## PROBLEM STATEMENT
Copy these records out again word for word, every line unchanged.

(Dataset entries)
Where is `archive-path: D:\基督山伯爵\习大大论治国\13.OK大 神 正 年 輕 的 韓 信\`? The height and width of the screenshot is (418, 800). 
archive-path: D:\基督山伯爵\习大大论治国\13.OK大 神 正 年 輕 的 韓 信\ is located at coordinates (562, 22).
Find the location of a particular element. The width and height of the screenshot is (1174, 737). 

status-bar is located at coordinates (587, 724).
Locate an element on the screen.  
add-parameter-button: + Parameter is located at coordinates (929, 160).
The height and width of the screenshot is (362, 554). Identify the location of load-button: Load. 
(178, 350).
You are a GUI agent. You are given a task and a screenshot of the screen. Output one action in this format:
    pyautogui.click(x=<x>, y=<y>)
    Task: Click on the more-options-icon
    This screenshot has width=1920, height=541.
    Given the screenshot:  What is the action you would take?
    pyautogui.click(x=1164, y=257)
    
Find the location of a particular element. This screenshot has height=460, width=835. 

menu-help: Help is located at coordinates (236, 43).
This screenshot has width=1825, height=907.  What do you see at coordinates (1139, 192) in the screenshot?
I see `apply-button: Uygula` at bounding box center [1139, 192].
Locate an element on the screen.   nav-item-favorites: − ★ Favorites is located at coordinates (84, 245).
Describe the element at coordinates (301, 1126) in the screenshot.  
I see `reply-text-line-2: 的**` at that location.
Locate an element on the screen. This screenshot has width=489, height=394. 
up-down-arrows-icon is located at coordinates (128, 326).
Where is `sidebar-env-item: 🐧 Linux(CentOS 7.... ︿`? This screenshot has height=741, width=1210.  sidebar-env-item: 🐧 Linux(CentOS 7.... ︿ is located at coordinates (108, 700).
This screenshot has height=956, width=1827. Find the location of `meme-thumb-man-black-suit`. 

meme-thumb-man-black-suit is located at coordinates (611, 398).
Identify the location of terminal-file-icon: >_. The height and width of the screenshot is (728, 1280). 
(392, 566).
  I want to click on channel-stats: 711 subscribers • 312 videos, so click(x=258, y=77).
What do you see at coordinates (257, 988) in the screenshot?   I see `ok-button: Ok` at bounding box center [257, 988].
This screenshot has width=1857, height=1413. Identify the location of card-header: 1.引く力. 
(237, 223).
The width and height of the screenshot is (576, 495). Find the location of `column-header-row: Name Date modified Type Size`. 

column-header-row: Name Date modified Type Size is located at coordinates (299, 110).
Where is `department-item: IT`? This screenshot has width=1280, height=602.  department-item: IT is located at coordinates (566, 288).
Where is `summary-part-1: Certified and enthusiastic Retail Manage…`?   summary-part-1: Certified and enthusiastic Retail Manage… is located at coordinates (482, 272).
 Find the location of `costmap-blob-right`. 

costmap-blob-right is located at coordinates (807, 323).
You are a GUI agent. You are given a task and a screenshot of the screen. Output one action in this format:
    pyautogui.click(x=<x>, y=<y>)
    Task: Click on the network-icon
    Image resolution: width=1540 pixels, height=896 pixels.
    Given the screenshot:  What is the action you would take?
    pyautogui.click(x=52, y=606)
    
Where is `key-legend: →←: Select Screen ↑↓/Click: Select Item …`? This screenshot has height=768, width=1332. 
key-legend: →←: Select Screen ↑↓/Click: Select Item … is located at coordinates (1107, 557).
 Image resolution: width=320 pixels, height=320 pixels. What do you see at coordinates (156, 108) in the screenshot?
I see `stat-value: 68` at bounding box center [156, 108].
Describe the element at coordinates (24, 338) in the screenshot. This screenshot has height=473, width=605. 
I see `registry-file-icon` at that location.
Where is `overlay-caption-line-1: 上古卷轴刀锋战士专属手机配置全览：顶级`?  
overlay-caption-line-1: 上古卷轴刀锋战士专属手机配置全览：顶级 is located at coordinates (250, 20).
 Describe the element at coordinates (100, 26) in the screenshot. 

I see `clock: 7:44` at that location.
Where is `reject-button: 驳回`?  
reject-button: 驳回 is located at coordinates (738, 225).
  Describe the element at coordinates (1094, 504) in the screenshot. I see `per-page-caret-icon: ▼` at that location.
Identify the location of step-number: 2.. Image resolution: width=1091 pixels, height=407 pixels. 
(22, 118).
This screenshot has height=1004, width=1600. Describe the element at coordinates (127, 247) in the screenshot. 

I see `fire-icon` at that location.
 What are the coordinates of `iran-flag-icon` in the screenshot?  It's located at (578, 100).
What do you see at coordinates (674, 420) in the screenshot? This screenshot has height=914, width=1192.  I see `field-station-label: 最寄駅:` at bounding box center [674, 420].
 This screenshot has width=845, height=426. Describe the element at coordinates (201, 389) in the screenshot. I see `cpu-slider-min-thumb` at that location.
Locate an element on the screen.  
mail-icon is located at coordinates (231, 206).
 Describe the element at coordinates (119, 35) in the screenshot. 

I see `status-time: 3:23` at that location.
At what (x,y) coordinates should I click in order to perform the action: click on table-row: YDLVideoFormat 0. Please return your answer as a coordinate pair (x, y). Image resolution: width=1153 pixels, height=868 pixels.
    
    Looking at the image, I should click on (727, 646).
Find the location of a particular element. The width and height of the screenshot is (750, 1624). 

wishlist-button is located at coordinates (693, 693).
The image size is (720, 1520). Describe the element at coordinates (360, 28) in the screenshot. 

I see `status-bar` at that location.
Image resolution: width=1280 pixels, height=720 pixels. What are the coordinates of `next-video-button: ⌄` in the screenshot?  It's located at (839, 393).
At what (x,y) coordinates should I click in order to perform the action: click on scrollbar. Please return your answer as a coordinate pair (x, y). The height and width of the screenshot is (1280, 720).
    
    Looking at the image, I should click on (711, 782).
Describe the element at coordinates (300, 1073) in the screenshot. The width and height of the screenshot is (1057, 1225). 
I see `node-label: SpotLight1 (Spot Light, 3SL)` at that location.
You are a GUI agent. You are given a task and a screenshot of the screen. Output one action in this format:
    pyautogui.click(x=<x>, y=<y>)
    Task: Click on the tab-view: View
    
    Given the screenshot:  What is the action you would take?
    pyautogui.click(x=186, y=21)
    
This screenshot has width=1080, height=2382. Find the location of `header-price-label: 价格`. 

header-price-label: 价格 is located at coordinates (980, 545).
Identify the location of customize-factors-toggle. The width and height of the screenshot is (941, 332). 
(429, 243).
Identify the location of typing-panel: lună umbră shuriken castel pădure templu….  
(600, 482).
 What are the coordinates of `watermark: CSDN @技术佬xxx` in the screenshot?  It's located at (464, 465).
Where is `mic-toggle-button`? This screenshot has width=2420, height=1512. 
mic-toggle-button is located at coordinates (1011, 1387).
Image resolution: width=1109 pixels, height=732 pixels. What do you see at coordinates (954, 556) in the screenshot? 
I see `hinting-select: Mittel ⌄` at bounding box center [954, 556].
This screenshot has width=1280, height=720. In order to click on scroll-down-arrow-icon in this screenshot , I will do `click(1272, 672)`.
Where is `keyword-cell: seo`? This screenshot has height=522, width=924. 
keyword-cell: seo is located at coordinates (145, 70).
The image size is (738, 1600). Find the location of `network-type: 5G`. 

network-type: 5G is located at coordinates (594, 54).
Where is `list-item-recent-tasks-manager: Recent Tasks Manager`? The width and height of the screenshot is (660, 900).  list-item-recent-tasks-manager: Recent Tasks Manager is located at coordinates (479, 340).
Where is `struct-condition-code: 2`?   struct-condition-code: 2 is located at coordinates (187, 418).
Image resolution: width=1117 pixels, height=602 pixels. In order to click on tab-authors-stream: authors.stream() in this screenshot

## EXERCISE RESULT
Where is `archive-path: D:\基督山伯爵\习大大论治国\13.OK大 神 正 年 輕 的 韓 信\`? The height and width of the screenshot is (418, 800). 
archive-path: D:\基督山伯爵\习大大论治国\13.OK大 神 正 年 輕 的 韓 信\ is located at coordinates (562, 22).
Find the location of a particular element. The width and height of the screenshot is (1174, 737). 

status-bar is located at coordinates (587, 724).
Locate an element on the screen.  
add-parameter-button: + Parameter is located at coordinates (929, 160).
The height and width of the screenshot is (362, 554). Identify the location of load-button: Load. 
(178, 350).
You are a GUI agent. You are given a task and a screenshot of the screen. Output one action in this format:
    pyautogui.click(x=<x>, y=<y>)
    Task: Click on the more-options-icon
    This screenshot has width=1920, height=541.
    Given the screenshot:  What is the action you would take?
    pyautogui.click(x=1164, y=257)
    
Find the location of a particular element. This screenshot has height=460, width=835. 

menu-help: Help is located at coordinates (236, 43).
This screenshot has width=1825, height=907.  What do you see at coordinates (1139, 192) in the screenshot?
I see `apply-button: Uygula` at bounding box center [1139, 192].
Locate an element on the screen.   nav-item-favorites: − ★ Favorites is located at coordinates (84, 245).
Describe the element at coordinates (301, 1126) in the screenshot.  
I see `reply-text-line-2: 的**` at that location.
Locate an element on the screen. This screenshot has width=489, height=394. 
up-down-arrows-icon is located at coordinates (128, 326).
Where is `sidebar-env-item: 🐧 Linux(CentOS 7.... ︿`? This screenshot has height=741, width=1210.  sidebar-env-item: 🐧 Linux(CentOS 7.... ︿ is located at coordinates (108, 700).
This screenshot has height=956, width=1827. Find the location of `meme-thumb-man-black-suit`. 

meme-thumb-man-black-suit is located at coordinates (611, 398).
Identify the location of terminal-file-icon: >_. The height and width of the screenshot is (728, 1280). 
(392, 566).
  I want to click on channel-stats: 711 subscribers • 312 videos, so click(x=258, y=77).
What do you see at coordinates (257, 988) in the screenshot?   I see `ok-button: Ok` at bounding box center [257, 988].
This screenshot has width=1857, height=1413. Identify the location of card-header: 1.引く力. 
(237, 223).
The width and height of the screenshot is (576, 495). Find the location of `column-header-row: Name Date modified Type Size`. 

column-header-row: Name Date modified Type Size is located at coordinates (299, 110).
Where is `department-item: IT`? This screenshot has width=1280, height=602.  department-item: IT is located at coordinates (566, 288).
Where is `summary-part-1: Certified and enthusiastic Retail Manage…`?   summary-part-1: Certified and enthusiastic Retail Manage… is located at coordinates (482, 272).
 Find the location of `costmap-blob-right`. 

costmap-blob-right is located at coordinates (807, 323).
You are a GUI agent. You are given a task and a screenshot of the screen. Output one action in this format:
    pyautogui.click(x=<x>, y=<y>)
    Task: Click on the network-icon
    Image resolution: width=1540 pixels, height=896 pixels.
    Given the screenshot:  What is the action you would take?
    pyautogui.click(x=52, y=606)
    
Where is `key-legend: →←: Select Screen ↑↓/Click: Select Item …`? This screenshot has height=768, width=1332. 
key-legend: →←: Select Screen ↑↓/Click: Select Item … is located at coordinates (1107, 557).
 Image resolution: width=320 pixels, height=320 pixels. What do you see at coordinates (156, 108) in the screenshot?
I see `stat-value: 68` at bounding box center [156, 108].
Describe the element at coordinates (24, 338) in the screenshot. This screenshot has height=473, width=605. 
I see `registry-file-icon` at that location.
Where is `overlay-caption-line-1: 上古卷轴刀锋战士专属手机配置全览：顶级`?  
overlay-caption-line-1: 上古卷轴刀锋战士专属手机配置全览：顶级 is located at coordinates (250, 20).
 Describe the element at coordinates (100, 26) in the screenshot. 

I see `clock: 7:44` at that location.
Where is `reject-button: 驳回`?  
reject-button: 驳回 is located at coordinates (738, 225).
  Describe the element at coordinates (1094, 504) in the screenshot. I see `per-page-caret-icon: ▼` at that location.
Identify the location of step-number: 2.. Image resolution: width=1091 pixels, height=407 pixels. 
(22, 118).
This screenshot has height=1004, width=1600. Describe the element at coordinates (127, 247) in the screenshot. 

I see `fire-icon` at that location.
 What are the coordinates of `iran-flag-icon` in the screenshot?  It's located at (578, 100).
What do you see at coordinates (674, 420) in the screenshot? This screenshot has height=914, width=1192.  I see `field-station-label: 最寄駅:` at bounding box center [674, 420].
 This screenshot has width=845, height=426. Describe the element at coordinates (201, 389) in the screenshot. I see `cpu-slider-min-thumb` at that location.
Locate an element on the screen.  
mail-icon is located at coordinates (231, 206).
 Describe the element at coordinates (119, 35) in the screenshot. 

I see `status-time: 3:23` at that location.
At what (x,y) coordinates should I click in order to perform the action: click on table-row: YDLVideoFormat 0. Please return your answer as a coordinate pair (x, y). Image resolution: width=1153 pixels, height=868 pixels.
    
    Looking at the image, I should click on (727, 646).
Find the location of a particular element. The width and height of the screenshot is (750, 1624). 

wishlist-button is located at coordinates (693, 693).
The image size is (720, 1520). Describe the element at coordinates (360, 28) in the screenshot. 

I see `status-bar` at that location.
Image resolution: width=1280 pixels, height=720 pixels. What are the coordinates of `next-video-button: ⌄` in the screenshot?  It's located at (839, 393).
At what (x,y) coordinates should I click in order to perform the action: click on scrollbar. Please return your answer as a coordinate pair (x, y). The height and width of the screenshot is (1280, 720).
    
    Looking at the image, I should click on (711, 782).
Describe the element at coordinates (300, 1073) in the screenshot. The width and height of the screenshot is (1057, 1225). 
I see `node-label: SpotLight1 (Spot Light, 3SL)` at that location.
You are a GUI agent. You are given a task and a screenshot of the screen. Output one action in this format:
    pyautogui.click(x=<x>, y=<y>)
    Task: Click on the tab-view: View
    
    Given the screenshot:  What is the action you would take?
    pyautogui.click(x=186, y=21)
    
This screenshot has width=1080, height=2382. Find the location of `header-price-label: 价格`. 

header-price-label: 价格 is located at coordinates (980, 545).
Identify the location of customize-factors-toggle. The width and height of the screenshot is (941, 332). 
(429, 243).
Identify the location of typing-panel: lună umbră shuriken castel pădure templu….  
(600, 482).
 What are the coordinates of `watermark: CSDN @技术佬xxx` in the screenshot?  It's located at (464, 465).
Where is `mic-toggle-button`? This screenshot has width=2420, height=1512. 
mic-toggle-button is located at coordinates (1011, 1387).
Image resolution: width=1109 pixels, height=732 pixels. What do you see at coordinates (954, 556) in the screenshot? 
I see `hinting-select: Mittel ⌄` at bounding box center [954, 556].
This screenshot has width=1280, height=720. In order to click on scroll-down-arrow-icon in this screenshot , I will do `click(1272, 672)`.
Where is `keyword-cell: seo`? This screenshot has height=522, width=924. 
keyword-cell: seo is located at coordinates (145, 70).
The image size is (738, 1600). Find the location of `network-type: 5G`. 

network-type: 5G is located at coordinates (594, 54).
Where is `list-item-recent-tasks-manager: Recent Tasks Manager`? The width and height of the screenshot is (660, 900).  list-item-recent-tasks-manager: Recent Tasks Manager is located at coordinates (479, 340).
Where is `struct-condition-code: 2`?   struct-condition-code: 2 is located at coordinates (187, 418).
Image resolution: width=1117 pixels, height=602 pixels. In order to click on tab-authors-stream: authors.stream() in this screenshot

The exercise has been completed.